RNA-Seq is becoming the standard technology for large-scale gene expression level measurements, as it offers a number of advantages over microarrays. Standards for RNA-Seq data analysis are, however, in its infancy when compared to those of microarrays. Clustering, which is essential for understanding gene expression data, has been widely investigated w.r.t. microarrays. In what concerns the clustering of RNA-Seq data, however, a number of questions remain open, resulting in a lack of guidelines to practitioners. Here we evaluate computational steps relevant for clustering cancer samples via an empirical analysis of 15mRNA-seq datasets. Our evaluation considers strategies regarding expression estimates, number of genes after non-specific filtering and data transformations. We evaluate the performance of four clustering algorithms and twelve distance measures, which are commonly used for gene expression analysis.
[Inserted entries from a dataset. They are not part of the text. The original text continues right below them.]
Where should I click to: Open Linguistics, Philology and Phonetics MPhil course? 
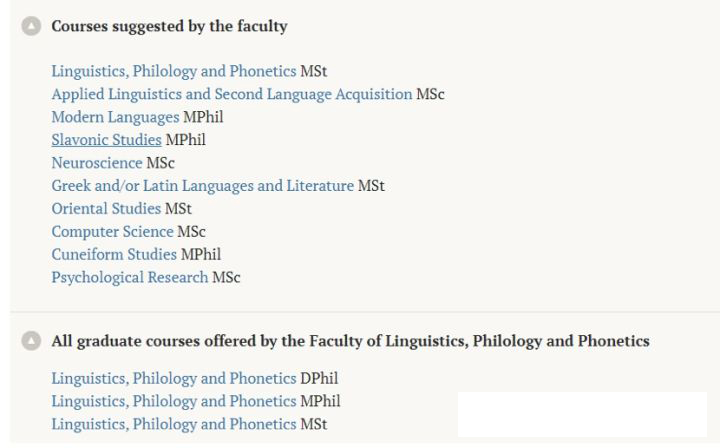point(174,402)
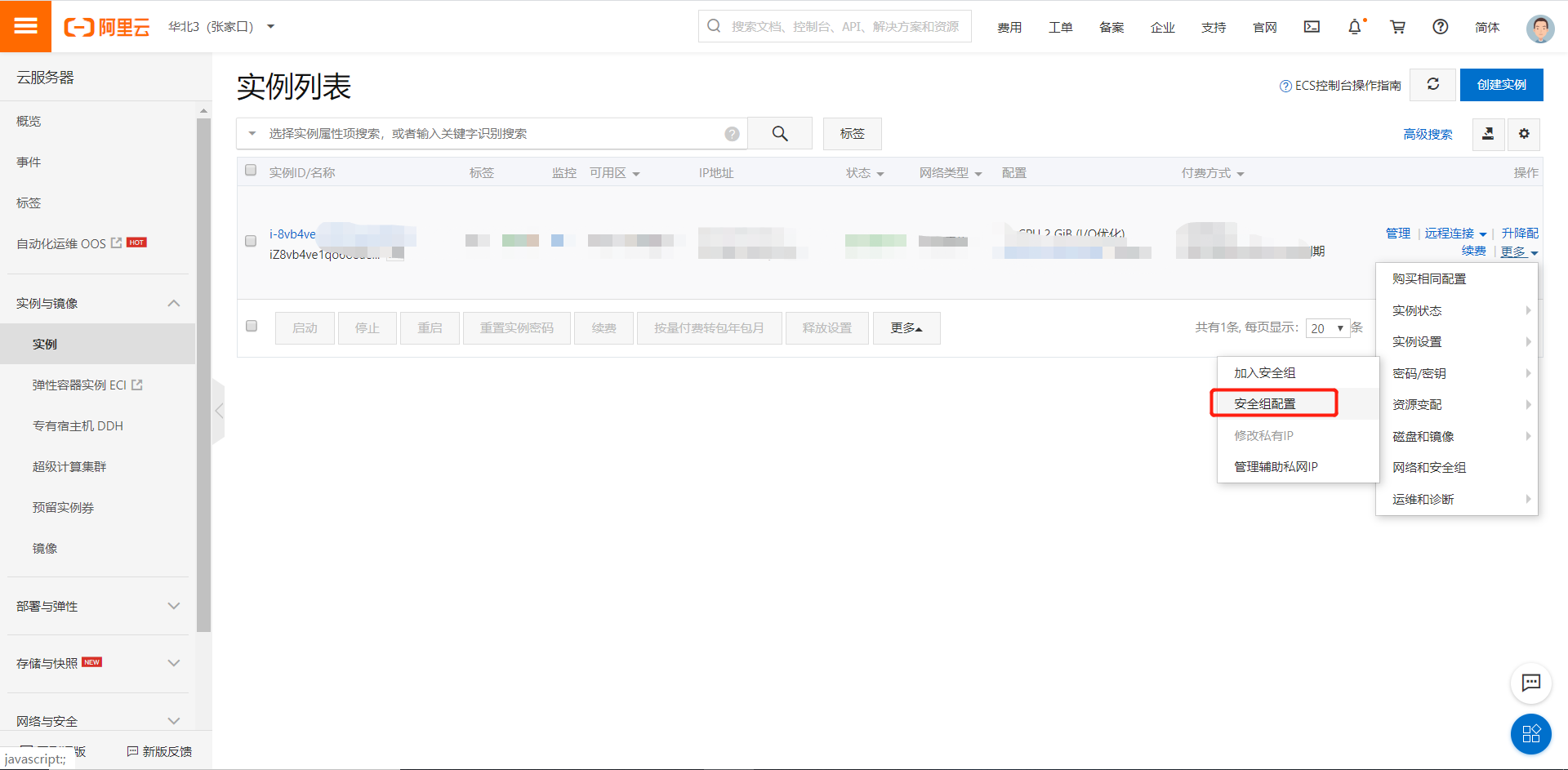Click the export instances icon

point(1488,134)
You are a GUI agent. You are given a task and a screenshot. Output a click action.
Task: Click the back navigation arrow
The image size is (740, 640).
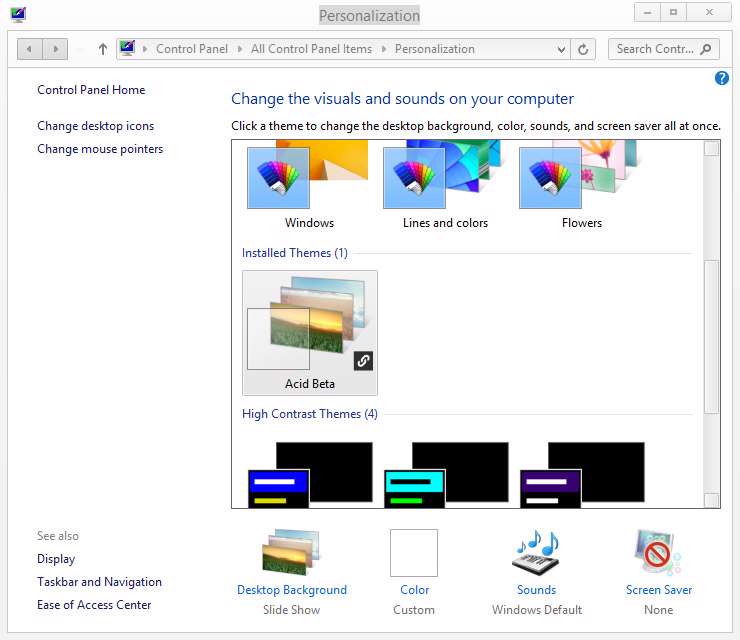pos(30,49)
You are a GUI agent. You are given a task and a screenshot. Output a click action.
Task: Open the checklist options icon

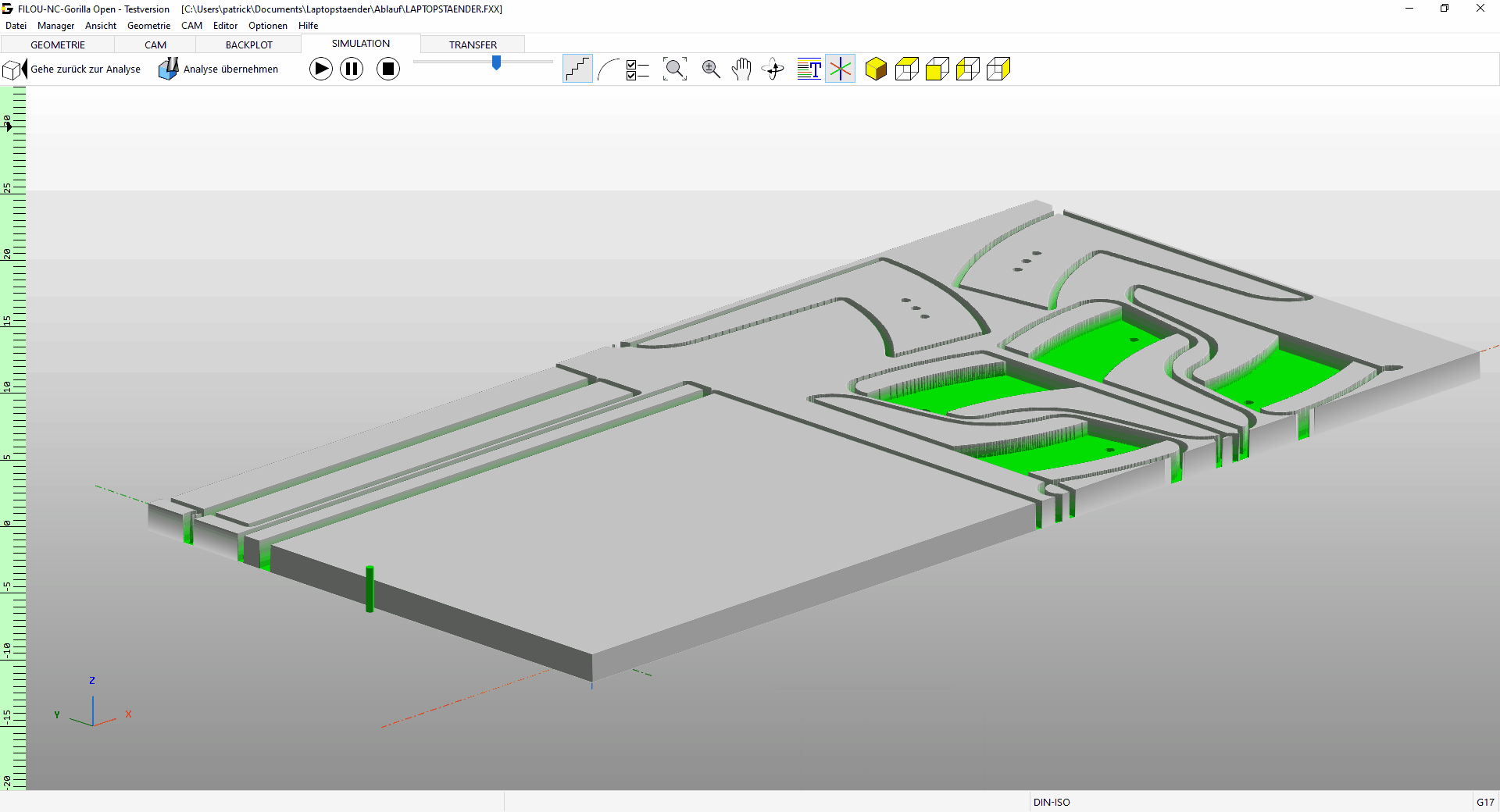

Results support that clustering cancer samples based on a gene quantification should be preferred. The use of non-specific filtering leading to a small number of features (1,000) presents, in general, superior results. Data should be log-transformed previously to cluster analysis. Regarding the choice of clustering algorithms, Average-Linkage and k-medoids provide, in general, superior recoveries. Although specific cases can benefit from a careful selection of a distance measure, Symmetric Rank-Magnitude correlation provides consistent and sound results in different scenarios.
RNA-Seq 正在成为大规模基因表达水平测量的标准技术,因为它相对于微阵列具有许多优势。然而,与微阵列相比,RNA-Seq 数据分析的标准还处于起步阶段。聚类对于理解基因表达数据至关重要,已经在微阵列方面得到了广泛的研究。然而,在 RNA-Seq 数据的聚类方面,仍然存在一些悬而未决的问题,导致缺乏针对实践者的指导方针。在这里,我们通过对 15 个 mRNA-seq 数据集的实证分析来评估通过 RNA-Seq 聚类癌症样本的计算步骤。我们的评估考虑了与表达估计、非特异性过滤后基因数量和数据转换有关的策略。我们评估了四种聚类算法和十二种距离度量的性能,这些算法和距离度量常用于基因表达分析。结果支持基于基因定量对癌症样本进行聚类。通常,使用非特异性过滤导致特征数量较少(1,000)会产生更好的结果。在进行聚类分析之前,数据应该进行对数转换。关于聚类算法的选择,平均链接和 k-均值聚类通常提供更好的恢复效果。虽然在特定情况下可以通过仔细选择距离度量来受益,但对称秩幅度相关性在不同情况下提供了一致和可靠的结果。